Laguna Honda now employs two public relations staff, but never did for 130 years:  One, is its Director of Community Affairs; the other, its Director of Government and Community Relations.  Combined, they’re paid $200,000 annually.  The former’s job classification is an “Affirmative Action Specialist,” and the latter is a “Special Assistant XVI.”  In 2001, the City’s Civil Service Commission ruled City departments should stop hiring Special Assistants and hire managers, instead.  Mayor Newsom may still be permitted to hire special assistants.  But the Special Assistant’s salary is funded from dwindling woe-begotten Department of Public Health funds.  Laguna Honda has also hired Wide Angle Communications — the same communications consultants hired by the Mayor’s Long-Term Care Coordinating Council — at unknown cost to support “the hospital’s journey from institution to community.”

 

While Newsom faces a reported $338 million budget deficit for the upcoming fiscal year, and while DPH has already submitted a reduction of $37 million in cuts to public health programs (with more cuts planned), creating huge waiting lists, why are we funding well over $200,000 for public relations, while eliminating the very community-based services that Laguna Honda residents will not be able to access when they are forced out of the facility, given the $37 million-and-growing cuts?

 

Rather than funding physical and occupational therapists who might be able to prevent premature deaths due to falls, or to help patients regain their previous level of functioning following a stroke, I never thought we’d fund, instead, public relations staff.  Why are we placing public relations above patient care?
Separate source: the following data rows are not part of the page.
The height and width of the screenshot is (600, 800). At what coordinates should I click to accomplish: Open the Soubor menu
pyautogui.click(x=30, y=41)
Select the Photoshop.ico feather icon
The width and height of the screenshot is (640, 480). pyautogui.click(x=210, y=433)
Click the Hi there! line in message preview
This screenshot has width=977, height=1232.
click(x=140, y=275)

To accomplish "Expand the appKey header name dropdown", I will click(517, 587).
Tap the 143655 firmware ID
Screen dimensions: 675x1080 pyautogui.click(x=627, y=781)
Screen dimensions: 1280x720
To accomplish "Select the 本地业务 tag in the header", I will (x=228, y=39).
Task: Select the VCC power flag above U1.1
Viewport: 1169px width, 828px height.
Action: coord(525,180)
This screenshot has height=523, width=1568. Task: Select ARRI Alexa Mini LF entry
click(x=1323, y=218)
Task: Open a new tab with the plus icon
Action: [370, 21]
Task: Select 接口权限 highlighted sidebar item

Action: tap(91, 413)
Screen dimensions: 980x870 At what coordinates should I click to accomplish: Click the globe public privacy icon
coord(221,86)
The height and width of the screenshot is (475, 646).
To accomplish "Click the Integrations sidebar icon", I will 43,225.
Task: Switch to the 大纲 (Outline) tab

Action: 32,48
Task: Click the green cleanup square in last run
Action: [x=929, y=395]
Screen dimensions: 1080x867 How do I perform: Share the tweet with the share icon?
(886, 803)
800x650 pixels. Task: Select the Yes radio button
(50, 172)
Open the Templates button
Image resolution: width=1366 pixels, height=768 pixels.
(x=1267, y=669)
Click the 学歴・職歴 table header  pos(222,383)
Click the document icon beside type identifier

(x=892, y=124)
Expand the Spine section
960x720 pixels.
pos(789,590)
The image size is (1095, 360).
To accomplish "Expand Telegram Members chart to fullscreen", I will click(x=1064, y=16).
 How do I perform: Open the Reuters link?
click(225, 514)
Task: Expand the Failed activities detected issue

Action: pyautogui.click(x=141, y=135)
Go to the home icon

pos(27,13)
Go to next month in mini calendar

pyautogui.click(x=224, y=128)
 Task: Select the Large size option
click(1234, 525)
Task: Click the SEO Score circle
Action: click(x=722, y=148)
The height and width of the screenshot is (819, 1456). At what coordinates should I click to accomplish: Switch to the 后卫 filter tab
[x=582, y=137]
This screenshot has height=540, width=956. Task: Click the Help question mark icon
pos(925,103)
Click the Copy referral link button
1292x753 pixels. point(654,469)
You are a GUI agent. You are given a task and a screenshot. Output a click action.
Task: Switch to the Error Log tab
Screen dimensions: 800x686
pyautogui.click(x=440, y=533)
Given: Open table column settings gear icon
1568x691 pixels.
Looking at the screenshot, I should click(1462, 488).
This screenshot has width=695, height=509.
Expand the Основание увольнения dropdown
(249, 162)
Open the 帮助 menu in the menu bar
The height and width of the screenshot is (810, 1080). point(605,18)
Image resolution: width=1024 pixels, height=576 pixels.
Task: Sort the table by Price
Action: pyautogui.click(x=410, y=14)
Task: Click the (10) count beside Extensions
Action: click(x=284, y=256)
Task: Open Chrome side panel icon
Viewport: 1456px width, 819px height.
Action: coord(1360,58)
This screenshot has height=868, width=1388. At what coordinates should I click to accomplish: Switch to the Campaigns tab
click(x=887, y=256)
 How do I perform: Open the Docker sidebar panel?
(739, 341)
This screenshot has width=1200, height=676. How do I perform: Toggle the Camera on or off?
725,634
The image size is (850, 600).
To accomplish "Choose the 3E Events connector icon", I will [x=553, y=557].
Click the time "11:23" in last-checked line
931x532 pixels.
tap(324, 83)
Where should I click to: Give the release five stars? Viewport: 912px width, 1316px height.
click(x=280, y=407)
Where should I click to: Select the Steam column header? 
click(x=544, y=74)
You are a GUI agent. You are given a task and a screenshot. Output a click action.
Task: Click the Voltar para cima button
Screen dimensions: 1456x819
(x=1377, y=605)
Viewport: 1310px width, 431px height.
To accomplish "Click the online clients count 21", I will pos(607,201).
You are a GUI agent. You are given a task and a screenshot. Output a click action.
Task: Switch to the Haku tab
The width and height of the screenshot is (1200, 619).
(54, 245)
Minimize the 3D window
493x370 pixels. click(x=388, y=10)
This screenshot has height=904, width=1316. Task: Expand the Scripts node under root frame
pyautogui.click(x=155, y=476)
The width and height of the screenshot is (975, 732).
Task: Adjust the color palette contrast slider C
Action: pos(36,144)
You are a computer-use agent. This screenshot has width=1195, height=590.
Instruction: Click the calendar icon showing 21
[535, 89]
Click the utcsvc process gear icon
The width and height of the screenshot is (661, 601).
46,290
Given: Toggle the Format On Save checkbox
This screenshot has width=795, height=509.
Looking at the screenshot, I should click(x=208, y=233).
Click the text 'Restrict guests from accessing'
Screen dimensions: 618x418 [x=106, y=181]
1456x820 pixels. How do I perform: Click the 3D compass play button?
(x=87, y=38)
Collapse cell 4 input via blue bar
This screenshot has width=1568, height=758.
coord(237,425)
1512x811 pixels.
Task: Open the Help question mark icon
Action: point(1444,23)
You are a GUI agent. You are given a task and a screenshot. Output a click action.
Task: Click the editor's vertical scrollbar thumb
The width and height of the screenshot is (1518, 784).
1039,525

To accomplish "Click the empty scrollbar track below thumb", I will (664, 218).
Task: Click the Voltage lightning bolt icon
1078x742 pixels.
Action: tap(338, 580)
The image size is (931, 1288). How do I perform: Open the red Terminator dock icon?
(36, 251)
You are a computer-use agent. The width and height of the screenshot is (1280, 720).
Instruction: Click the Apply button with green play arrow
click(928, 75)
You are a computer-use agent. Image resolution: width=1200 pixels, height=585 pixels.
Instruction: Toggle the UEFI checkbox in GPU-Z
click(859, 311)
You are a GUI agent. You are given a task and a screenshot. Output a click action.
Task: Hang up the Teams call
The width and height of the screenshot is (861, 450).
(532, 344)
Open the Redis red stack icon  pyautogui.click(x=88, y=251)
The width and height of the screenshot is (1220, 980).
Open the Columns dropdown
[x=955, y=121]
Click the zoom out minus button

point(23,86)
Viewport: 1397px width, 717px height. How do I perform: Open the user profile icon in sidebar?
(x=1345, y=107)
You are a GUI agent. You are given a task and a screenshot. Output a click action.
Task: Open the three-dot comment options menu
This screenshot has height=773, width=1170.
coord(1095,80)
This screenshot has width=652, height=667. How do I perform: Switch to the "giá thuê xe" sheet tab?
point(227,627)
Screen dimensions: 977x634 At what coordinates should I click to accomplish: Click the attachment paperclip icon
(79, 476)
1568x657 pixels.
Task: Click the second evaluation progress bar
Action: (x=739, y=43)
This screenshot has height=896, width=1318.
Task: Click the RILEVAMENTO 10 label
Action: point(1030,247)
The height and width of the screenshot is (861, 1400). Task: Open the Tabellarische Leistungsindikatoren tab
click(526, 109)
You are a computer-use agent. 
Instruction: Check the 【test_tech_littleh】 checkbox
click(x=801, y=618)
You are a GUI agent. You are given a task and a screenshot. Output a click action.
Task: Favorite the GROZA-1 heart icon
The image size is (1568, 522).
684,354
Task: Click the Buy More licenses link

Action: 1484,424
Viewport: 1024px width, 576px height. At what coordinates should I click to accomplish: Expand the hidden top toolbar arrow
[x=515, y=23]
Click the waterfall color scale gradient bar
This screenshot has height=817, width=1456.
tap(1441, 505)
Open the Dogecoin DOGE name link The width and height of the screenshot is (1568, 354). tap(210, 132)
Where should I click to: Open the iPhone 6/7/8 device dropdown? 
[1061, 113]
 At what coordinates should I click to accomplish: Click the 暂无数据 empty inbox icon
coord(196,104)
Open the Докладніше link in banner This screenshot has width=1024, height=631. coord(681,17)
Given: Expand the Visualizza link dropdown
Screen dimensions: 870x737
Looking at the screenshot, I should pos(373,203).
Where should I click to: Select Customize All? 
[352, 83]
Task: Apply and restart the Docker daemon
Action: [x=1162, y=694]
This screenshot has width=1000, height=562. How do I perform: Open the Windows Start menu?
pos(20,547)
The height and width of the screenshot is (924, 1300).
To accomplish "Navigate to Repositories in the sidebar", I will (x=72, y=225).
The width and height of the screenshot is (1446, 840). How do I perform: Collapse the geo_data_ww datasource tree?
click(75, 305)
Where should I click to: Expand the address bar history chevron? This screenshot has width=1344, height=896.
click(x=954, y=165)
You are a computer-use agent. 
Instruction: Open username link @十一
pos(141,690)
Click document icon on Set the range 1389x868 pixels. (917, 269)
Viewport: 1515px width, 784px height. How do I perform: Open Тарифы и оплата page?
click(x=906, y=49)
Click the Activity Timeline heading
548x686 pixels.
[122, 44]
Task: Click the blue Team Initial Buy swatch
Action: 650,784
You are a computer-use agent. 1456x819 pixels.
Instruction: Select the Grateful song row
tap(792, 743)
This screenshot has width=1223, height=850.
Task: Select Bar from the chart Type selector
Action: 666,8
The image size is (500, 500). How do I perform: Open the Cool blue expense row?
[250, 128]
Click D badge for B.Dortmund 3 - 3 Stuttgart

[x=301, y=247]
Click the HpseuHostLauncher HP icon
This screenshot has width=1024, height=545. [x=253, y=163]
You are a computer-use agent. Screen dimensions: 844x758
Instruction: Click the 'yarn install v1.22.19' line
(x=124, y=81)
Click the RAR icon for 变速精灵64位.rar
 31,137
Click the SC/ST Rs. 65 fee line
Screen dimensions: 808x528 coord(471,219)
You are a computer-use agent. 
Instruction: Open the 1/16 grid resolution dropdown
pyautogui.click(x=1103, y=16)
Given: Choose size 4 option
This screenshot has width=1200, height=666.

In November 2007, Laguna Honda modified its strategic plan, outlining a four-phase plan to create a new “brand” image, as if Laguna Honda is a product needing branding, like some new flavor of toothpaste.  The four phases called for a communications audit, a survey of 400 San Francisco households and four focus groups to determine community “awareness and attitudes” about Laguna Honda, a one-year “soft branding” campaign starting in July 2008 using newspaper and transit advertising recounting Laguna Honda’s 140-year history, and a “hard branding” campaign beginning July 2009 leading up to the opening of the rebuilt hospital.

 

But in March 2008, an updated strategic plan was released.  Details of the four-phase campaign were removed, though are still likely in place.  The updated plan indicates the Communications Department’s goal is to establish an “organizational identity of resident-centered care,” and also to “establish LHH as a community resource for medical issues related to skilled nursing and use of the campus for recreational and cultural activities.”

 

Voters never intended to approve rebuilding Laguna Honda to deliver recreational and cultural opportunities.  That’s not why I dedicated my ministry to Laguna Honda.  We passed Proposition A to provide long-term skilled nursing care to frail elderly and disabled San Franciscans, not to create recreational opportunities.

 

As we say farewell to Clarendon Hall, these recent developments break my heart.  My hope is dedicated San Franciscans will continue striving to protect Laguna Honda’s residents.  They deserve no less.